=== EXCERPTED TEXT ===
The price of this plenty is a need for constant expansion. New worlds with valuable resources must be found and exploited.
This job falls to the explorers, itinerants, revolutionaries, fugitives, exiles, criminals, and a thousand other stripes of misfit that call the frontier space of Free Starspiel home.
Who are you?
What brought you to the Starspiel?
How did you lose everything?
What do you want to do about it?
Welcome to Port Verdigris
Port Verdigris is a space station in orbit around the planet Truane’s Star, at the edge of frontier space. It is a staging platform to new systems with planets in need of surveying.
You are newly arrived, having just disembarked from a starliner and passed through border agents’ inspection.
Are you coming from the post-scarcity splendor of the galactic hub, or are you native to the frontier?
What is the nature of your association with the other player characters?
The Peoples of Starspiel
The most common lifeforms in frontier space are Dralasites, Humans, Vrusk, and Yazirians. There are many other types of sentients, but they are less likely to be found in significant populations.
Dralasite, Yazirian, and Sathar phenotypes
Dralasite, Vrusk, and Yazirian phenotypes
Robots. Robots are a common source of labor on the frontier. While most robots possess virtual intelligence—enough to hold a convincing conversation—they are not actually self-aware. The vicissitudes of manufacturing positronic brains are such, however, that occasionally truly sentient artificial intelligences occur. Galactic law insists that provably sentient robots must be given the rights and freedoms of all citizens (although they can be charged for the cost of their own manufacture).
Robot chassis
Planetary Natives. The last thing a survey team ever wants to find are sentient inhabitants. Any species suspected of possessing intelligence and self-awareness is granted rights and protections that make harvesting a planets resources vastly more complicated and expensive. Different organizations respond to the discovery of intelligent life on a planet with varying degrees of ethical and legal diligence.

=== DATA BLOCK ===
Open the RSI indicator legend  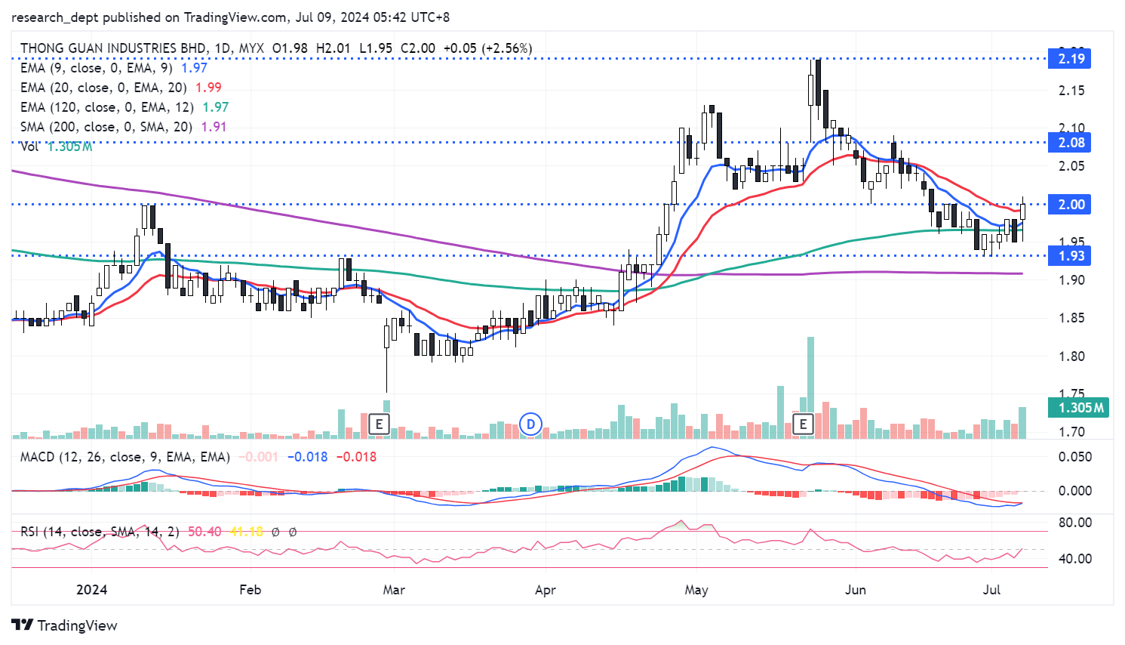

=== EXERCISES TO COMPLETE ===
A: Transcribe the Starspiel setting text from "This job falls" to "you lose everything?".
B: Pick up the Starspiel setting text after its last sentence and keep writing it.

=== RESPONSE LIST ===
A:
This job falls to the explorers, itinerants, revolutionaries, fugitives, exiles, criminals, and a thousand other stripes of misfit that call the frontier space of Free Starspiel home.
Who are you?
What brought you to the Starspiel?
How did you lose everything?

B:
The Matryoshkas. Built by distant precursor civilizations, the Matryoshka Brains are vast thinking engines, built to surround and harness the entire energy output of a star to fuel their computation. Matryoshkas exist on a different level of awareness and technology than the rest of galactic civilization.
There are six known Matryoshkas. Two are believed to be dead, their stars having burned out. Two are “unsociable” and only communicate with the other Matryoshkas. One, named 1.618, does not communicate, but allows self-aware artificial intelligences to “retire” there, joining their beings with its immensity. Only the last, Pogo, is sociable, in that it will occasionally answer questions and dispense reports and recommendations. Universities and governments vie for decades over the right to pose a question to Pogo.
Pogo is sociable.
The Sathar. This vermiform race responds to all contact with other space-faring species with genocidal aggression. There have been no successful attempts at communication with the Sathar. Nothing is known about their culture, and very little is known about their biology. Their attacks show that they possess a level of technical expertise equivalent to the peoples of the galactic hub, but a greater (or, at least, less restrained) facility with the genetic and cybernetic modification of other lifeforms.